## EXERCISE
Retype the line in which "Task: Fit the workflow to the view" appears, then every line after it until the records end. Leave out the pictures.

[Records from a collection]
Start of Block

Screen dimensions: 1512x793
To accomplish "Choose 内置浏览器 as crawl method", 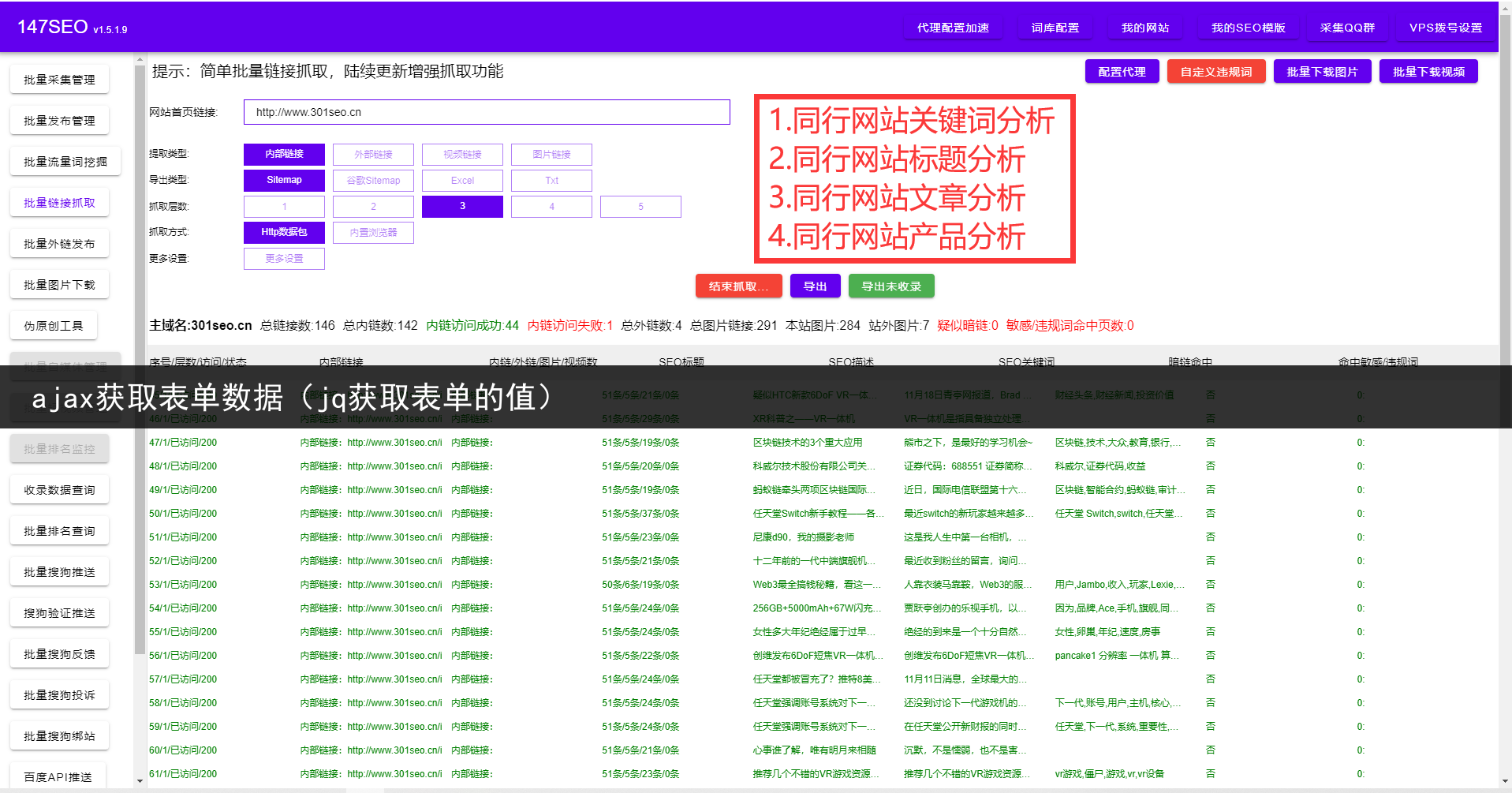I will [373, 232].
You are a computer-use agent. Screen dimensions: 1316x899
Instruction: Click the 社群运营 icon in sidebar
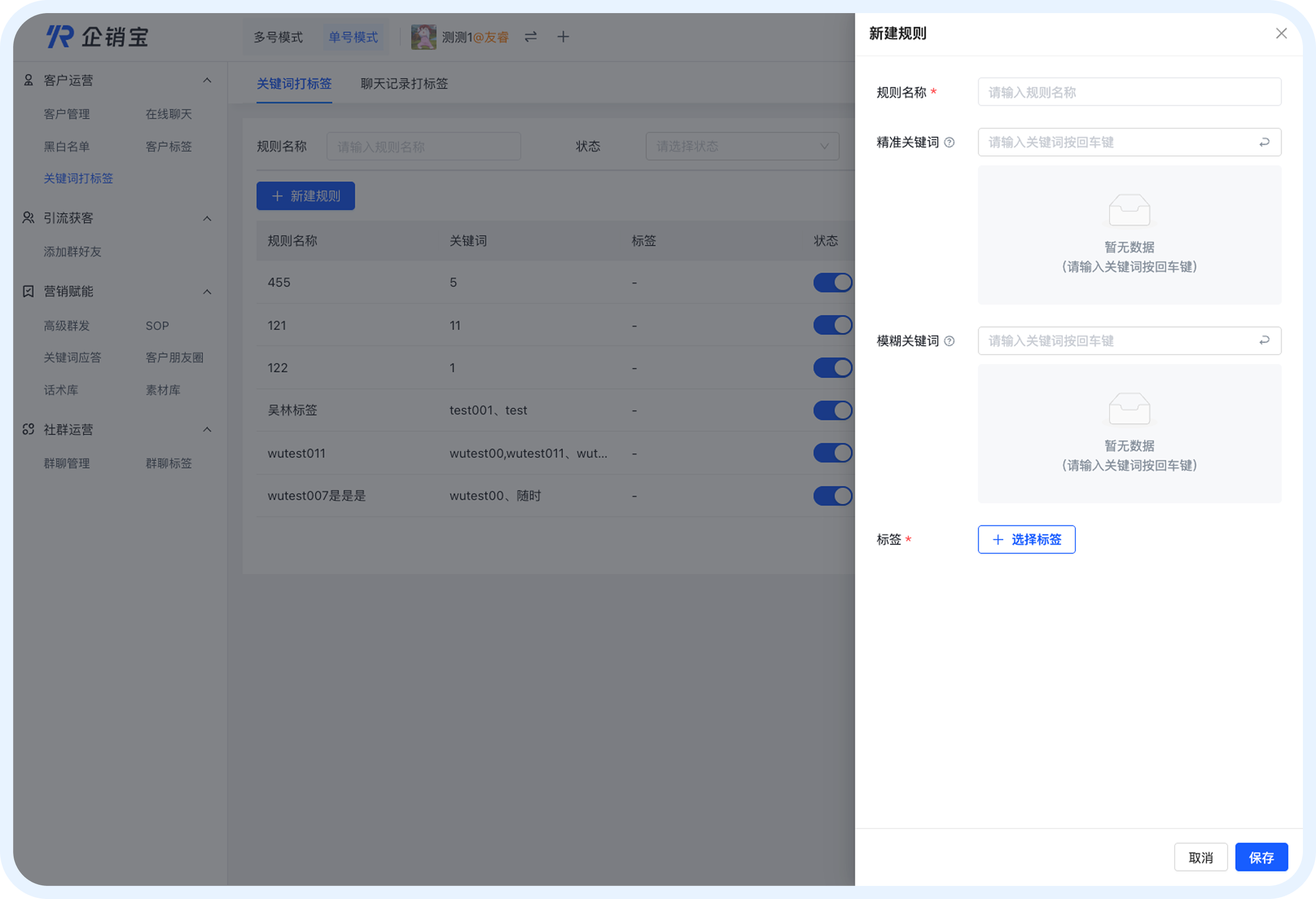(28, 430)
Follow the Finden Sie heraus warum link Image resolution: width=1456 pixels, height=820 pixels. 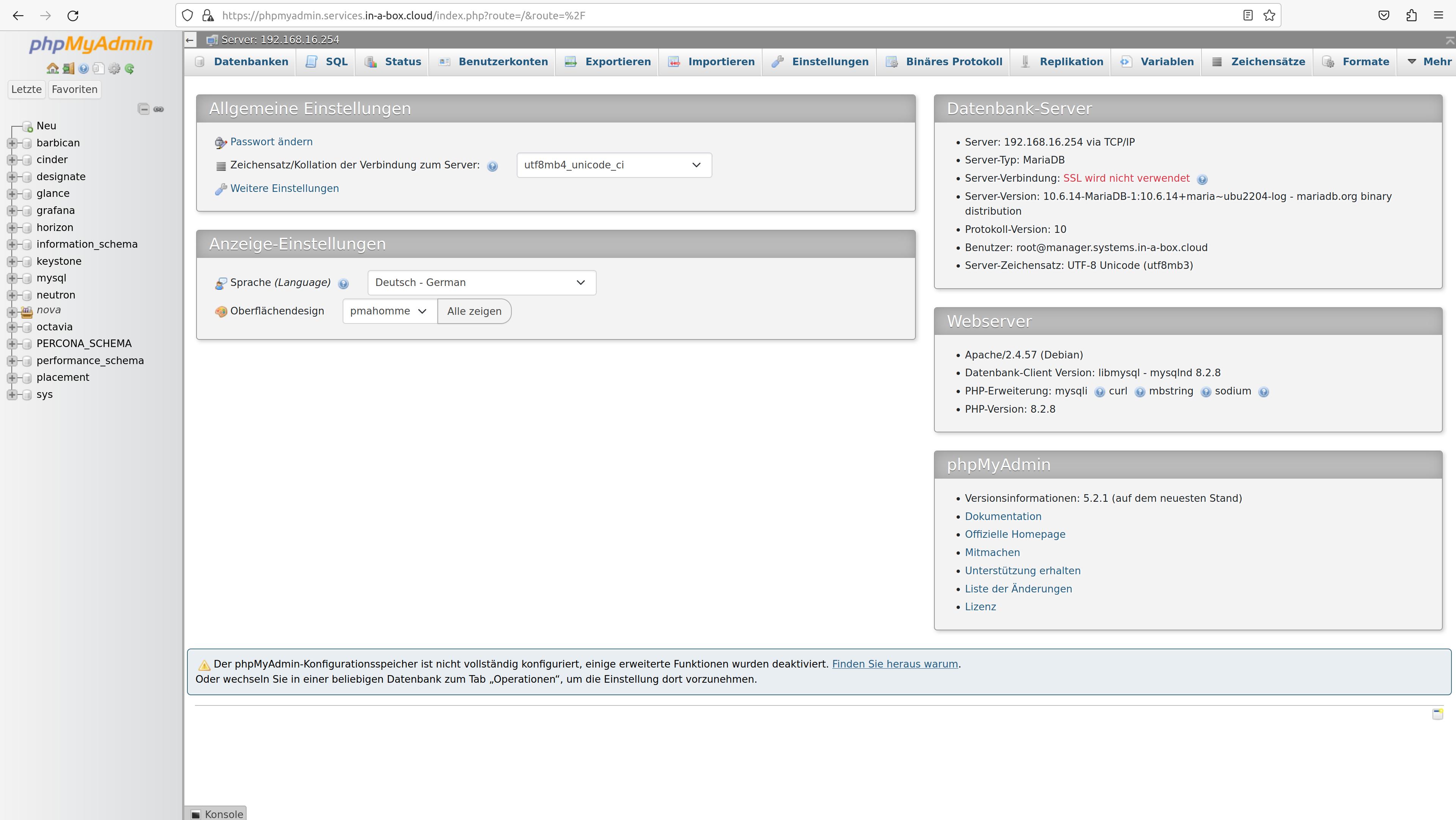[895, 664]
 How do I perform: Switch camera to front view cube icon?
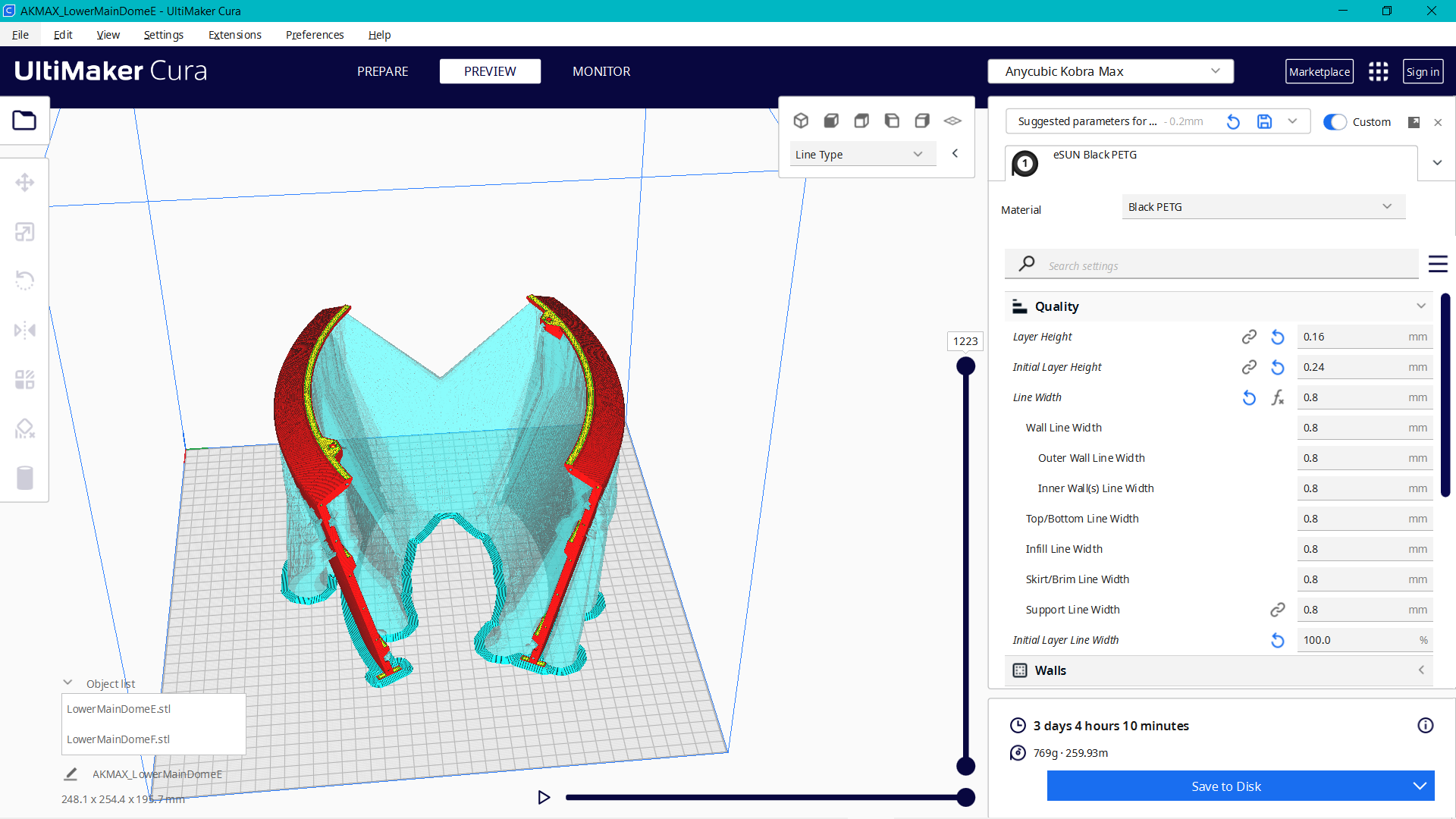(x=831, y=121)
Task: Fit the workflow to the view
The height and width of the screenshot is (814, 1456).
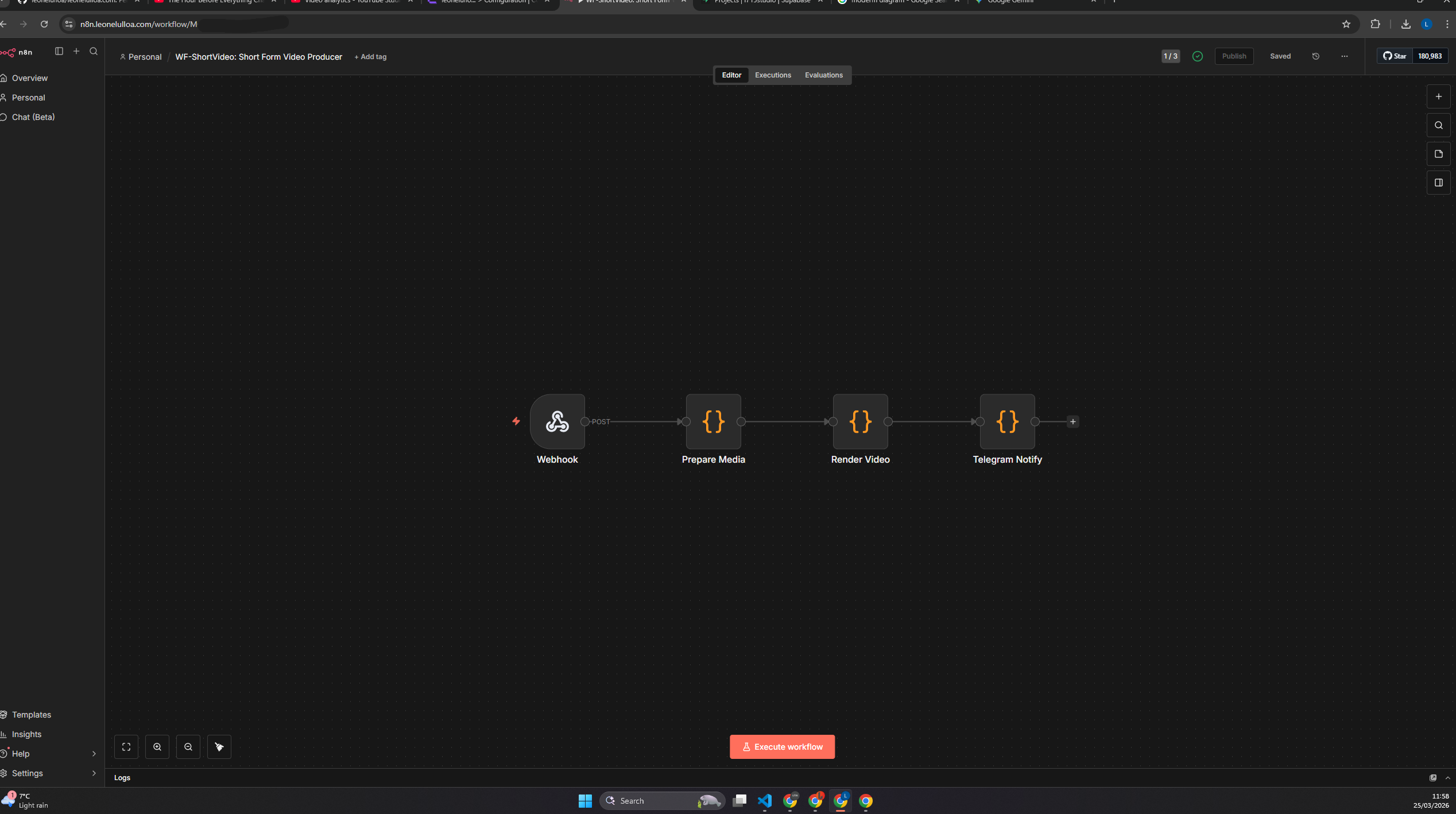Action: click(x=126, y=746)

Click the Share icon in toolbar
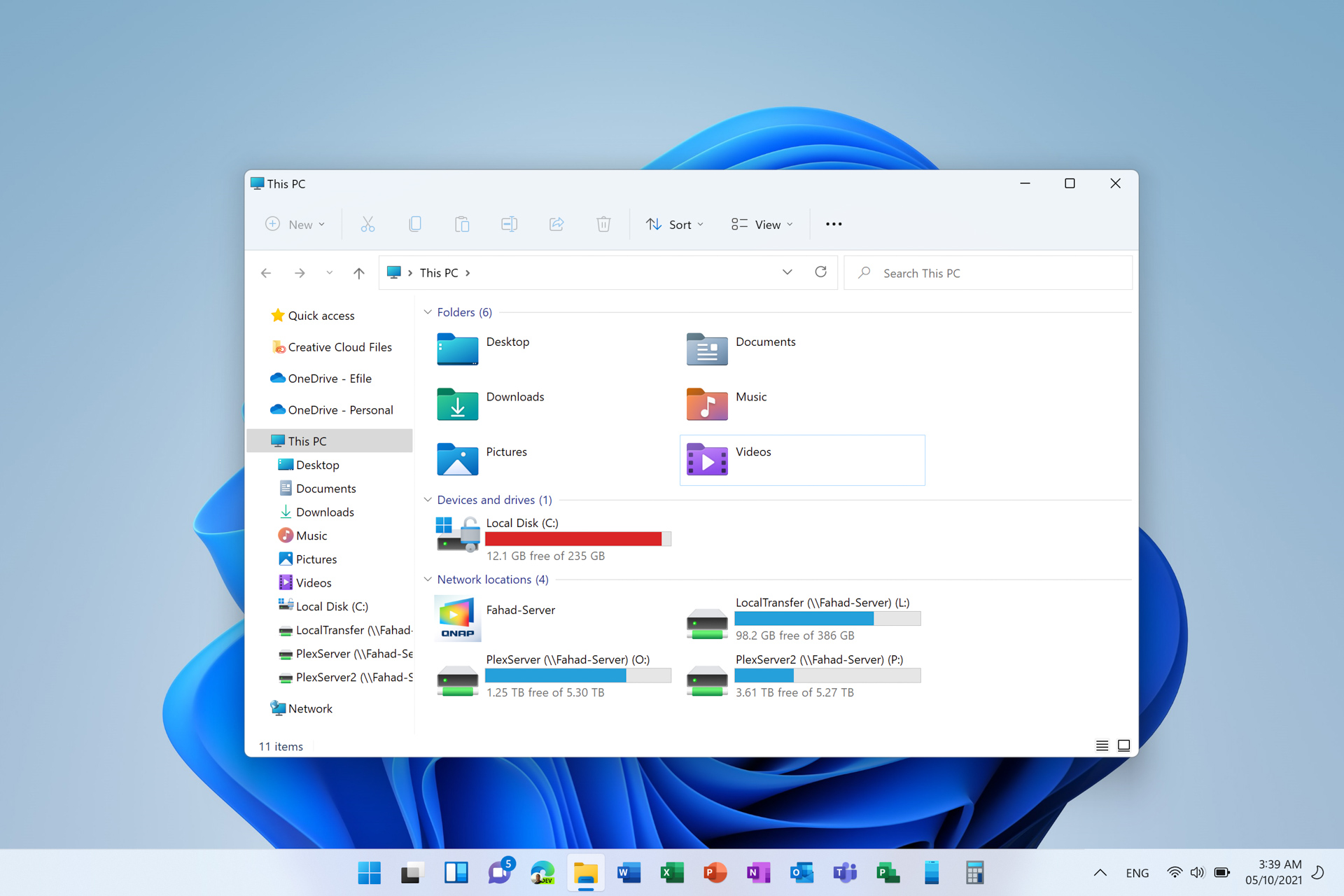(556, 224)
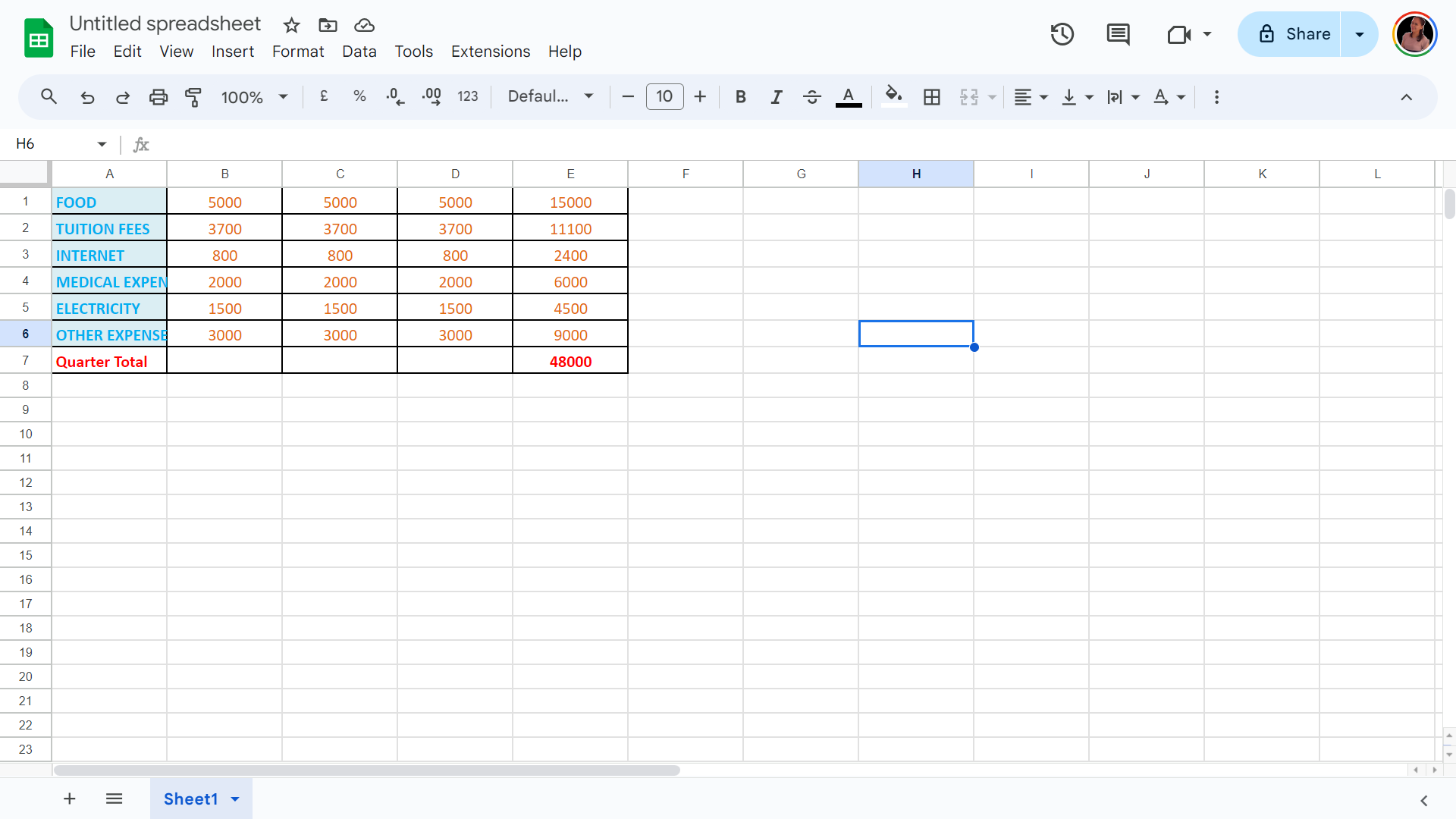This screenshot has height=819, width=1456.
Task: Click the paint format roller icon
Action: coord(193,97)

End of Block

## RESULT BELOW
Task: Fit the workflow to the view
The height and width of the screenshot is (814, 1456).
Action: click(x=126, y=746)

Click the Share icon in toolbar
(556, 224)
This screenshot has height=819, width=1456.
Task: Click the paint format roller icon
Action: coord(193,97)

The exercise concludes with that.